China has been slow to tap its huge shale gas resources, the largest in the world, and may take at least 10 years to start producing “substantial” quantities of the fuel, an independent U.S. energy company said.
It’s very unlikely that China can meet its production targets for 2015 and 2020, Chris Faulkner, Chief Executive Officer of Breitling Oil and Gas Corp., said today in an interview in Beijing.
Delays in shale-gas production plans may increase China’s imports of liquefied natural gas and curb expectations the country can replicate the U.S. shale boom. China plans to speed up exploration of the resource and has pledged to prioritize land approvals, allow tax-free equipment imports and offer subsidies to companies tapping the unconventional fuel.
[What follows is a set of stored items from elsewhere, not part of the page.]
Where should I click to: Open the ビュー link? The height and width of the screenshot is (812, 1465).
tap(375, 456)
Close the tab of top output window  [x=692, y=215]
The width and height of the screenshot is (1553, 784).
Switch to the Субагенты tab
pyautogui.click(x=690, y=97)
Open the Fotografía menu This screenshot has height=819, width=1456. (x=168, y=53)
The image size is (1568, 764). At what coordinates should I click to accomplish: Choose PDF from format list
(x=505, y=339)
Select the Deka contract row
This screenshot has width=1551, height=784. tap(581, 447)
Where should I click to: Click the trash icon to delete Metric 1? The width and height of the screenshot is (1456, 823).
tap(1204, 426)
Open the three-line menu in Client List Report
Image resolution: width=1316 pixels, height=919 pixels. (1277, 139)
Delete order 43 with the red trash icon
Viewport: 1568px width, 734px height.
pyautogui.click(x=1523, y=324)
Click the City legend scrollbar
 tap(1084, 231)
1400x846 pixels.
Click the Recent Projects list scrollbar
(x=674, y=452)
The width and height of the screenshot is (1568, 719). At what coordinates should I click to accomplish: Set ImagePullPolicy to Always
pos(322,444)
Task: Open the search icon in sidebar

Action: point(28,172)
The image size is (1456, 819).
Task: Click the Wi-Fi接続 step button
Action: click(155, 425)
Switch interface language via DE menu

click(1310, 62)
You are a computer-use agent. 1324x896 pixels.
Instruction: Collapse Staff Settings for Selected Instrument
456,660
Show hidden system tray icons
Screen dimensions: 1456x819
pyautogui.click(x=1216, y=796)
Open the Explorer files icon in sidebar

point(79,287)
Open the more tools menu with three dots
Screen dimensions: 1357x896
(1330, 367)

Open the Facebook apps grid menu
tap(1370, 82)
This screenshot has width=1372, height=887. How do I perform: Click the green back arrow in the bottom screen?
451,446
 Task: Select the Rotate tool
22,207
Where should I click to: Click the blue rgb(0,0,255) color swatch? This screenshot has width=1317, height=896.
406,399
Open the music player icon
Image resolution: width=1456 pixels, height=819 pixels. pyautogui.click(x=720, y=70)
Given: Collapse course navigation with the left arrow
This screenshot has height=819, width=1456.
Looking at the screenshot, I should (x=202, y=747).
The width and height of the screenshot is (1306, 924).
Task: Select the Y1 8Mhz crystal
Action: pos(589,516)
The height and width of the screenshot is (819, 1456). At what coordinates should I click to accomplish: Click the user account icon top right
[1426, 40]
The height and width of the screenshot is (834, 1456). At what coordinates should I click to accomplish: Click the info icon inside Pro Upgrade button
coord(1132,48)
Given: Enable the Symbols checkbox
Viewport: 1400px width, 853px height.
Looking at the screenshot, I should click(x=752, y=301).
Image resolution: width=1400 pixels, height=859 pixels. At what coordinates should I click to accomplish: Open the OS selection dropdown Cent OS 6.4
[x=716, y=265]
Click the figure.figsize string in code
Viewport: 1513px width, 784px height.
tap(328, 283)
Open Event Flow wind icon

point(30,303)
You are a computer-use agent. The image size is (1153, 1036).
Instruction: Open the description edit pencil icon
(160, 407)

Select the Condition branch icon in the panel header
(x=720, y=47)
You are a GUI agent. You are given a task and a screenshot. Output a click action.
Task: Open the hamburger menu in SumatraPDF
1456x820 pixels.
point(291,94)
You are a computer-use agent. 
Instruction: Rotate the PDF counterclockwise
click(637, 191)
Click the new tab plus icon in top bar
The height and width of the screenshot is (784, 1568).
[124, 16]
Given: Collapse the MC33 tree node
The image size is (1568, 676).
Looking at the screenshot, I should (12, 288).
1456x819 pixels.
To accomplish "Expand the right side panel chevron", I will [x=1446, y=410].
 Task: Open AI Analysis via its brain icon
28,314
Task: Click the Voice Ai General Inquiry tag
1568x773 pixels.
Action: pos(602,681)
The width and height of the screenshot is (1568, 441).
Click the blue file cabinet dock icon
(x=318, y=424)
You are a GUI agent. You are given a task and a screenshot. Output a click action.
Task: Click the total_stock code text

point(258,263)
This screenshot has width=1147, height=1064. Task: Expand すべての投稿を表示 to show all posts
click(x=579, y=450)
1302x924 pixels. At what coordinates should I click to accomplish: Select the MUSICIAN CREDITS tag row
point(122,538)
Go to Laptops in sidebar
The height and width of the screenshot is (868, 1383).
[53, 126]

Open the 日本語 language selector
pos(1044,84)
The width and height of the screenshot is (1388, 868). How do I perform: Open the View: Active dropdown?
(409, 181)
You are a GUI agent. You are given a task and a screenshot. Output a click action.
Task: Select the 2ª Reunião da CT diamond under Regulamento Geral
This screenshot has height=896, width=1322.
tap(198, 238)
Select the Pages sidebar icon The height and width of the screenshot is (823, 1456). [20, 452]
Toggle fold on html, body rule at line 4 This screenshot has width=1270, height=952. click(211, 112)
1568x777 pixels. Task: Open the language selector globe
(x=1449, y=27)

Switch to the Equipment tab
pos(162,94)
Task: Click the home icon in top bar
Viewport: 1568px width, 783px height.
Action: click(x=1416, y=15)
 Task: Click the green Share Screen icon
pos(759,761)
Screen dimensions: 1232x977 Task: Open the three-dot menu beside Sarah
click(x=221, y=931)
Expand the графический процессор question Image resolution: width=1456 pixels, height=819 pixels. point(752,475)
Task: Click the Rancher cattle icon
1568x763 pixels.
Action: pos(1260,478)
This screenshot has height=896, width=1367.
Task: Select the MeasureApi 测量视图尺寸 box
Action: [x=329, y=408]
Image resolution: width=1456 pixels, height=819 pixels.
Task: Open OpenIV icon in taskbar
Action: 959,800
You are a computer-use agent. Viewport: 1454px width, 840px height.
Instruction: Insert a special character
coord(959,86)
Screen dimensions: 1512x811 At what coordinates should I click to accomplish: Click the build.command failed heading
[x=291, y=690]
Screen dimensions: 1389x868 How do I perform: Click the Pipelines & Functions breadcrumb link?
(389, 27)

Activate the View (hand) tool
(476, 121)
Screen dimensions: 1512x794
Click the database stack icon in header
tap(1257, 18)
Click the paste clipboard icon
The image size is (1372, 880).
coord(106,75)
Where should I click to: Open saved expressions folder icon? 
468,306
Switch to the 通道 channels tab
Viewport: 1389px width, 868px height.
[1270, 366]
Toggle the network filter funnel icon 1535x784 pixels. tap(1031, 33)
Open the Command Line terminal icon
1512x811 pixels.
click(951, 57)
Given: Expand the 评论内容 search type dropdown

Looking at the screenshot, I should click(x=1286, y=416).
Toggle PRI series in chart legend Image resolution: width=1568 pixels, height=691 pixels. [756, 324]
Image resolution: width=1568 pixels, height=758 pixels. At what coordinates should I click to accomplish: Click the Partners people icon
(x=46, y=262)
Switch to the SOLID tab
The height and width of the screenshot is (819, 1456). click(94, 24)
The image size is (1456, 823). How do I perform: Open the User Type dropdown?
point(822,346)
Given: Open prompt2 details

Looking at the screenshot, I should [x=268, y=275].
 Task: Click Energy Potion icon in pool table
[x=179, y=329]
China aims to produce 6.5 billion cubic meters of shale gas by 2015 and set a target of 60 billion to 100 billion cubic meters by 2020, the National Development and Reform Commission said. The U.S. produced 96 billion cubic meters in 2009, overtaking Russia as the world’s biggest natural gas provider.
China has 25.08 trillion cubic meters of exploitable onshore shale-gas reserves, the land ministry said on March 1. That’s part of an estimated 134.42 trillion cubic meters of total gas reserves in the country, according to the ministry.
“Nobody denies the huge potential, but having reserves is one thing and turning them into a real product is quite another,” Faulkner said at the venue of a two-day Shale Gas Summit organized by the Centre for Management Technology.
China drilled 50 shale gas wells in the past year, compared with 1,300 a month in the U.S., Faulkner said.
It takes “three to five years” for a shale gas discovery to start commercial production and an extensive pipeline network is needed to transport the fuel to consumers.
China is “way behind” in both well-drilling and infrastructure construction, Faulkner said.
China plans to speed up shale gas exploration by asking explorers to invest three times the minimum amount sought for crude oil areas.
The Ministry of Land and Resources is drafting rules that will allow it to seize blocks from companies that fail to invest at least 30,000 yuan ($4,758) per square kilometer annually, Zhang Jianfeng, a director at the ministry’s research institute, said in an interview today.
Drilling in China will be “at least three times more expensive” than in U.S. because of different geological structures, Faulkner said.
Breitling, based in Irving, Texas, hasn’t made progress in talks to form ventures with PetroChina Co., China Petroleum and Chemical Corp. and Cnooc Ltd. (883), to tap shale gas resources, Faulkner said.